Get together with old HS friends and remember the "good ole days" or just being glad that you're still here to remember the "good ole days".

Enjoy the sights and smells of spring after a long winter.

Hold a new baby.

Sit on a park bench and enjoy some quiet time, preferably with your Kindle or a good book.

Find some money or a note left in a pocket.

Look at an old scrapbook of pictures.


----------



## BTackitt (Dec 15, 2008)

have a snowball fight. ( I wish it was snowing here.)


----------



## Susan in VA (Apr 3, 2009)

BTackitt said:


> have a snowball fight. ( I wish it was snowing here.)


Would you have posted that four months ago when we were all complaining about the snow?


----------



## julieannfelicity (Jun 28, 2010)

sing into your hairbrush at the top of your lungs with all the windows open, while dancing around your room in your jammies. And yes - I just did this!


----------



## Vegas_Asian (Nov 2, 2008)

To skid across a freshly mopped still wet floor


----------



## NapCat (retired) (Jan 17, 2011)

...to play !!


----------



## Cristian YoungMiller (Mar 3, 2011)

...find a new source of joy.


----------



## SimonWood (Nov 13, 2009)

...laugh


----------



## BTackitt (Dec 15, 2008)

Susan in VA said:


> Would you have posted that four months ago when we were all complaining about the snow?

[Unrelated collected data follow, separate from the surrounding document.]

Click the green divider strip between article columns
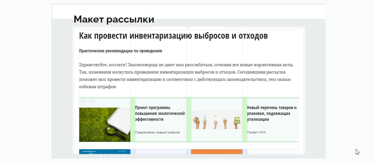 click(x=132, y=120)
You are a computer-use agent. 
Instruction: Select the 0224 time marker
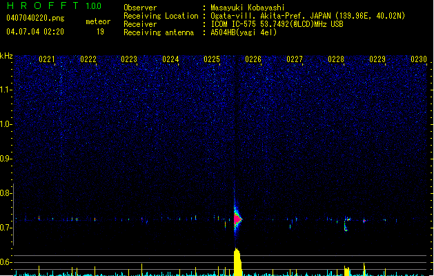click(x=170, y=59)

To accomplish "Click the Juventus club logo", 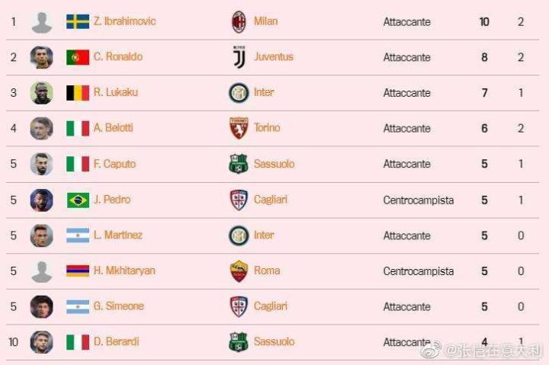I will pos(239,57).
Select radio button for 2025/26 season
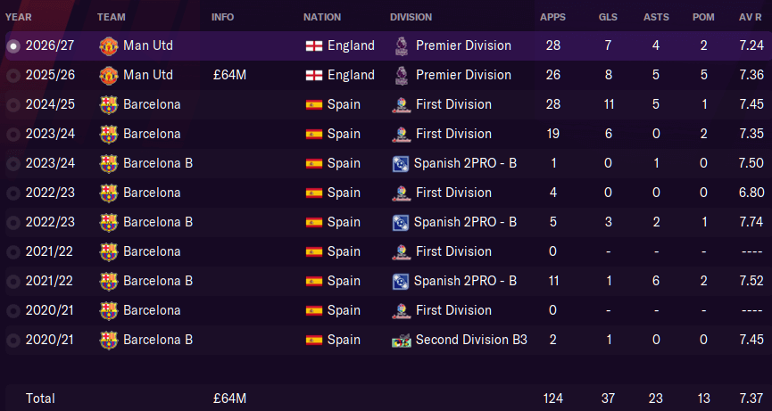Image resolution: width=772 pixels, height=411 pixels. tap(13, 75)

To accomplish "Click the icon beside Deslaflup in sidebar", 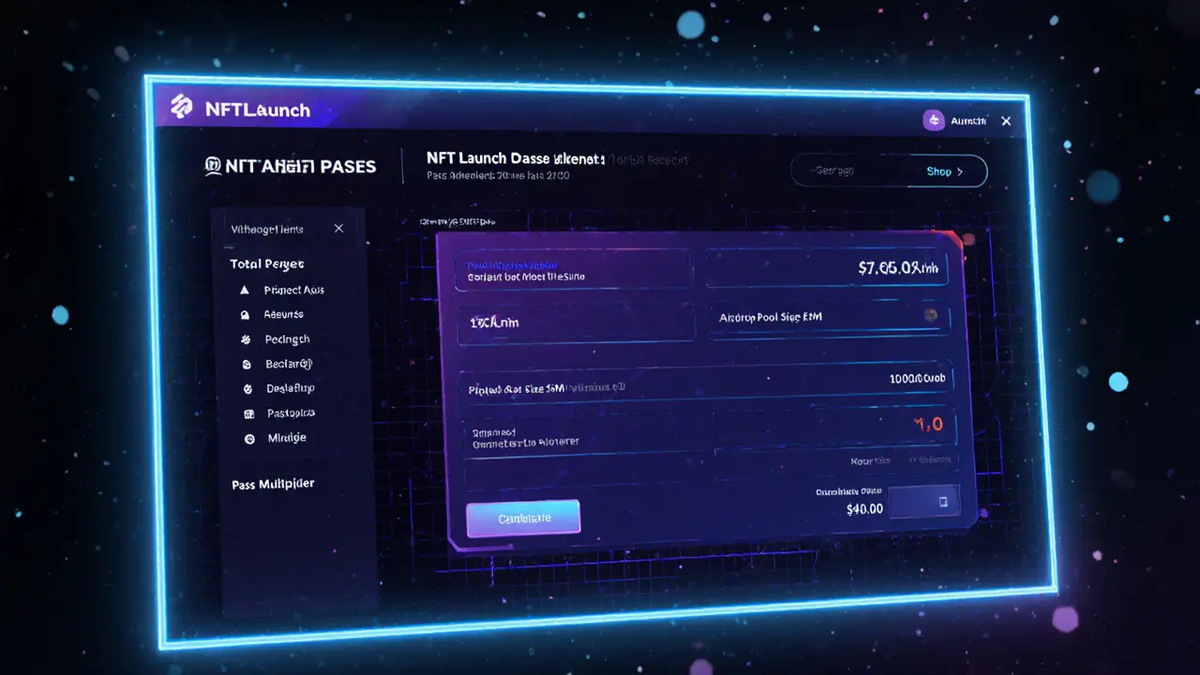I will [248, 389].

Yes, yes I would. I love snow.


----------



## HappyGuy (Nov 3, 2008)

Stare in wonder at a Christmas tree.
Find animals in clouds.
Love your wife.
Laugh with a child.


----------



## prairiesky (Aug 11, 2009)

bite the ears off of a chocolate bunny.....yea Easter time.


----------



## SimonWood (Nov 13, 2009)

...to be juvenile.


----------



## rayhensley (Apr 16, 2011)

Fight zombies.
Unless they're the running variety. Which are only in the movies.


----------



## *DrDLN* (dr.s.dhillon) (Jan 19, 2011)

Love someone!


----------



## D/W (Dec 29, 2010)

...be loved.


----------



## BTackitt (Dec 15, 2008)

buy jumbo marshmallows and toast them over your stove.


----------



## kaotickitten (Jan 9, 2011)

to cry for your mommy when you don't feel good or get hurt


----------



## SimonWood (Nov 13, 2009)

...to love music


----------



## Angela (Nov 2, 2008)

... play Hide N Seek or Red Rover with your grandkids (or just the kids in the neighborhood)!


----------



## Elizabeth Brown (Sep 20, 2010)

...to be excited for Christmas morning.


----------



## Vegas_Asian (Nov 2, 2008)

...to come home with a new buddy to say, "Can we keep him"


----------



## susan67 (Mar 18, 2011)

Streaking...


----------



## kaotickitten (Jan 9, 2011)

to hug a teddy bear


----------



## Lee Sinclair (Dec 19, 2010)

My crabby, old Maxine calendar has one of these for this month.  She's my favorite for calendars and I almost always buy one of hers each year.

"You're never too old to really hurt yourself trying something new."


----------



## Guest (Apr 28, 2011)

geoffthomas said:


> ...watch Saturday morning cartoons (are they still showing Sat AM cartoons?)


LOL!

Funny, that's what I asked when I read your post... I think they still have children's programming, but it doesn't even come close to the old days!


----------



## BTackitt (Dec 15, 2008)

...> Sing along with Schoolhouse Rock!


----------



## rayhensley (Apr 16, 2011)

Watch YouTube "fail" videos.


----------



## Susan in VA (Apr 3, 2009)

... yell "Yahtzee!" at the top of your lungs.


----------



## kaotickitten (Jan 9, 2011)

look for the man in the moon. (don't remember if this one was said)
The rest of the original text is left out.